Es ist ein Satz, der sitzt. „Das Bundesverkehrsministerium scheitert beim Steuern der Deutsche Bahn AG.“ Zu diesem Fazit kommt der Bundesrechnungshof in einem bislang unveröffentlichten Bericht an den Haushaltsausschuss des Bundestages, der der Süddeutschen Zeitung vorliegt. Die Prüfer haben in den vergangenen Monaten untersucht, inwiefern das Haus von Verkehrsminister Volker Wissing (FDP) dem Versprechen nachgekommen ist, die Interessen des Bundes bei dem staatseigenen Unternehmen besser durchzusetzen. Mit dem Ergebnis, dass dies „am Widerstand des Konzerns gescheitert“ sei – und an „der mangelnden Durchsetzung“ seitens des Bundesverkehrsministeriums (BMDV). Das wiederum weist die Kritik der Prüfer zurück; diese sei „nicht nachvollziehbar“.

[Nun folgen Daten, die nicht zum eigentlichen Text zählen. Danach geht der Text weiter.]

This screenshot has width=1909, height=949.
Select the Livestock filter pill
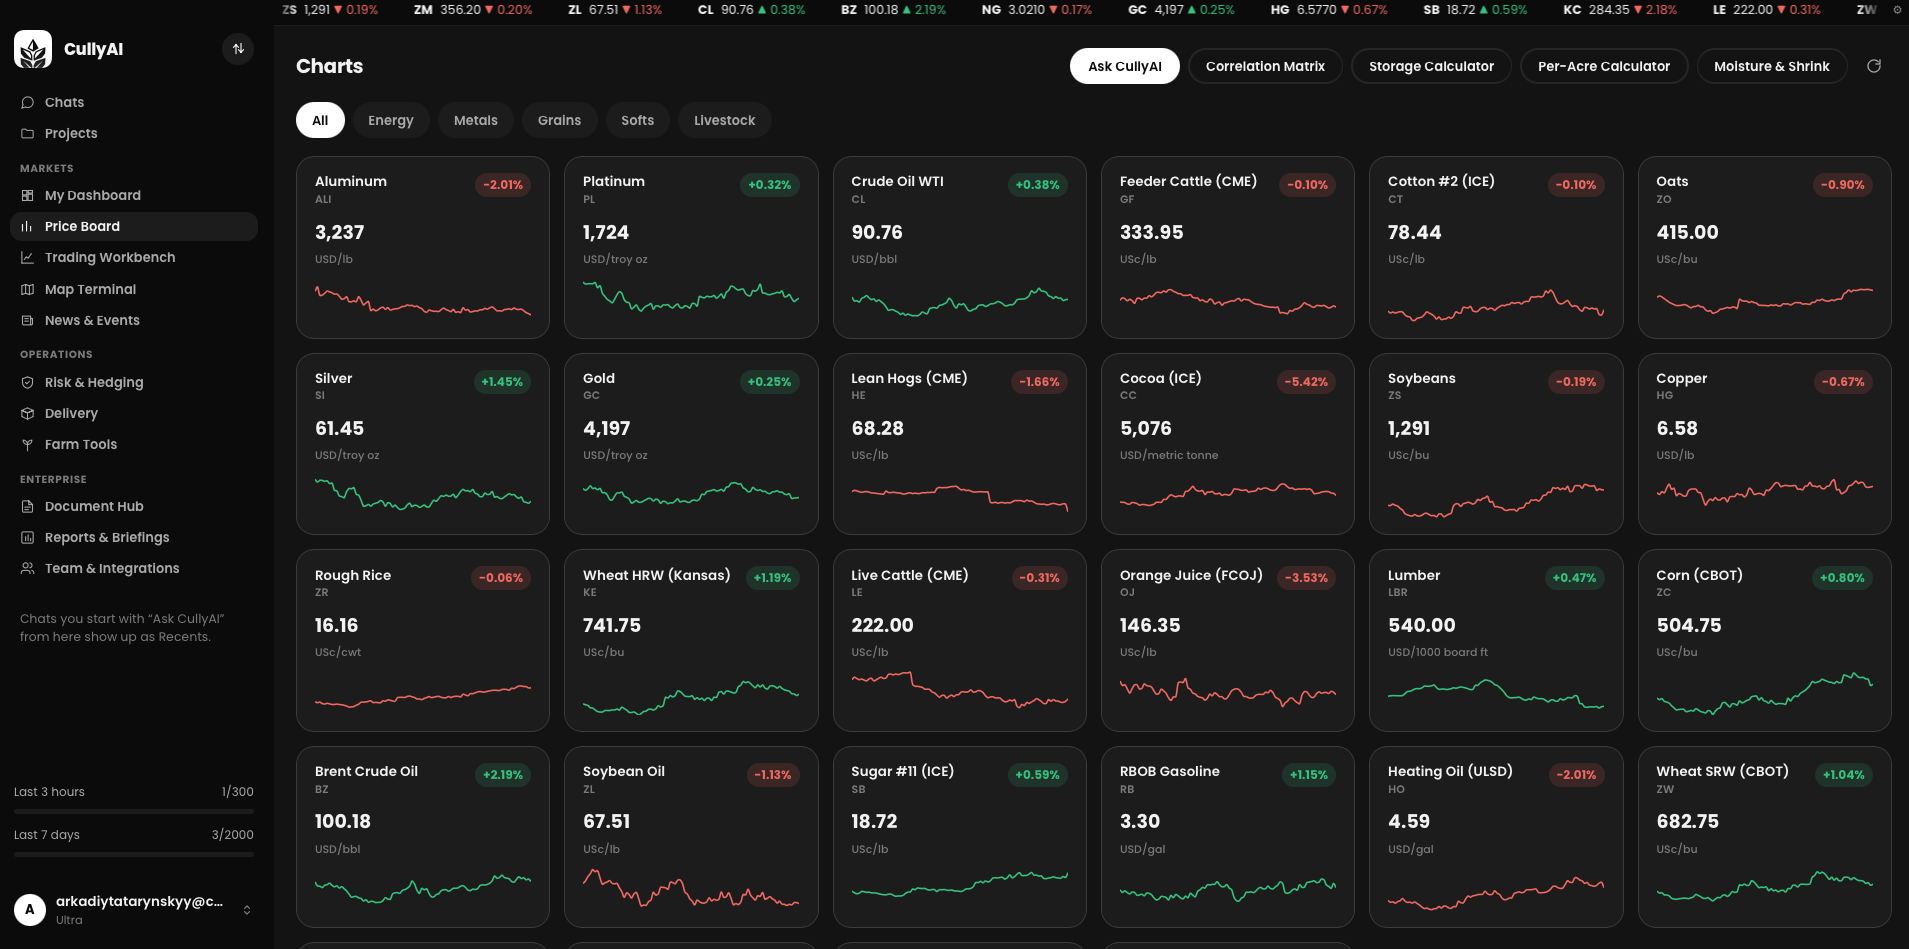click(725, 120)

Dem Bericht zufolge gab die Leitungsebene des Ministeriums den Interessen der Deutschen Bahn an wichtigen Stellen nach. Der Bundesrechnungshof spricht von einem „strategischen Vakuum“ seitens des Bundes, das die DB ausfülle. So habe es Wissings Haus etwa versäumt, die neue gemeinwohlorientierte Infrastruktursparte DB Infrago „von Konzerninteressen zu entflechten“, auch eine personelle Unabhängigkeit von der DB AG sei nicht gelungen. Letztlich habe sich die Bahn „in Fragen ihrer Neustrukturierung erfolgreich gegen das BMDV durchgesetzt“. Verlierer seien der Bund, die Steuerzahler sowie die Reisenden, denen weiterhin nur ein reformbedürftiges System Eisenbahn zur Verfügung stehe. Die Prüfer appellieren an die Haushälter, beim Ministerium darauf zu dringen, „sich nicht länger den unternehmerischen Interessen“ der Bahn unterzuordnen.

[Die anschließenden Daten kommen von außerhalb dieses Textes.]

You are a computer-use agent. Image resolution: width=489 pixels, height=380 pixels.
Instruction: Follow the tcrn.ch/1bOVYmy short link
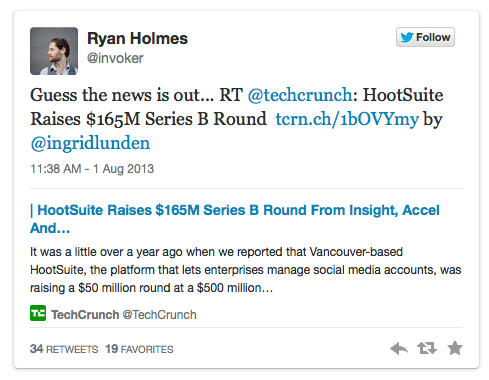coord(347,119)
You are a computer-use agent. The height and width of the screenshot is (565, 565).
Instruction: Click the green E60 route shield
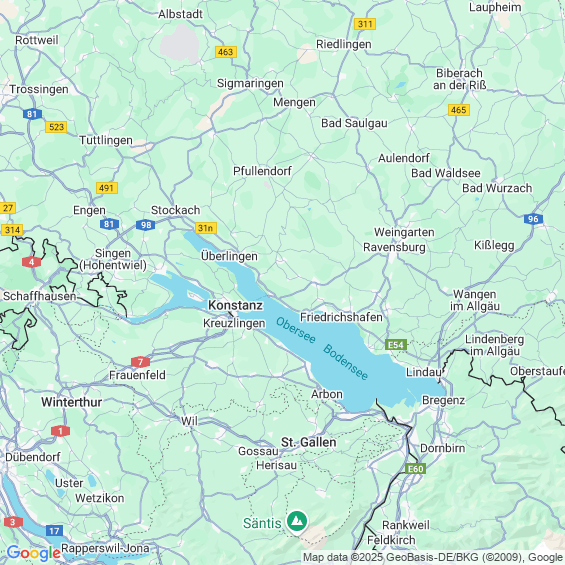tap(415, 469)

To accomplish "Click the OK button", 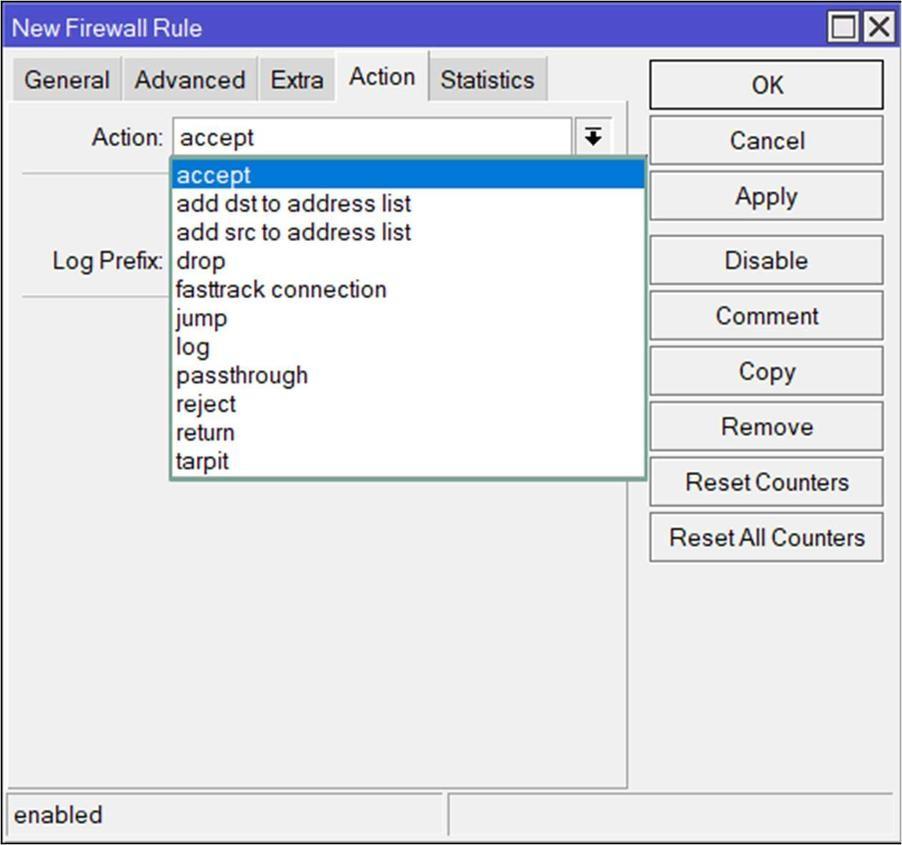I will 766,85.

Die Kritik trifft Bundesverkehrsminister Wissing an einem wunden Punkt – und in einer heiklen Phase. Einerseits hatte er für sich stets in Anspruch genommen, insbesondere seit der Gründung der DB Infrago „extrem viel“ zu steuern. „Ich glaube, enger wurde die Bahn in der Infrastruktur noch nie geführt“, sagte er im Frühjahr. Der Bundesrechnungshof kommt zu einem gänzlich anderen Ergebnis. Zumal der sogenannte „Infraplan“, der das zentrale Steuerungsinstrument der Infrastruktur sein soll, auch zehn Monate nach Gründung der DB-Tochter weiterhin auf sich warten lässt.
Hinzu kommt, dass Wissing zuletzt alles daran setzte, den Druck auf den Bahn-Vorstand um Bahn-Chef Richard Lutz zu erhöhen. Geht es nach dem Minister, soll die Bahn in den kommenden Jahren nicht nur sukzessive pünktlicher werden, sondern gleichzeitig auch wieder schwarze Zahlen schreiben. Die Konzernführung hat daraufhin ein Sanierungsprogramm namens „S3“ mit vielen Kennzahlen und Versprechen erarbeitet; Wissing will den Fortschritt alle drei Monate kontrollieren. Aber entspricht das auch schon einer wirksamen Steuerung, wie sie der Minister für sich beansprucht?
Steuerung? „Einfach ausprobieren“
Das ist offenbar selbst für Führungskräfte aus Wissings Haus schwer zu argumentieren. Nur wenige Stunden nachdem der Rechnungshofbericht beim Haushaltsausschuss eingegangen war, saß Corinna Salander, die Leiterin der Eisenbahnabteilung im BMDV, in Berlin auf einer Bühne. Wie das Ministerium denn derzeit die DB Infrago genau steuere, wurde sie gefragt. „Zurzeit steuern wir, indem wir sehr, sehr regelmäßig im Austausch sind“, lautete Salanders ehrliche Antwort. Der Infraplan werde derzeit noch entwickelt, so etwas gehe ja nicht von heute auf morgen. Man werde nun aber „einzelne Steuerungsinstrumente einfach ausprobieren“, sagte sie – und bestätigte damit wohl eher unfreiwillig das verheerende Zeugnis des Bundesrechnungshofs.
Dementsprechend konsterniert ist die Opposition. Sie wirft Wissing und seinem Haus „Totalversagen“ bei der Steuerung der Deutschen Bahn vor. „Die extra dafür im Ministerien eingerichteten Gremien dienen offenbar nur der Postenbeschaffung, nicht aber einem wirksamen Durchgreifen auf den Konzern“, sagte der stellvertretende Vorsitzende der Unionsfraktion, Ulrich Lange. Aus seiner Sicht ist damit nicht nur der Minister gescheitert – sondern auch die DB Infrago.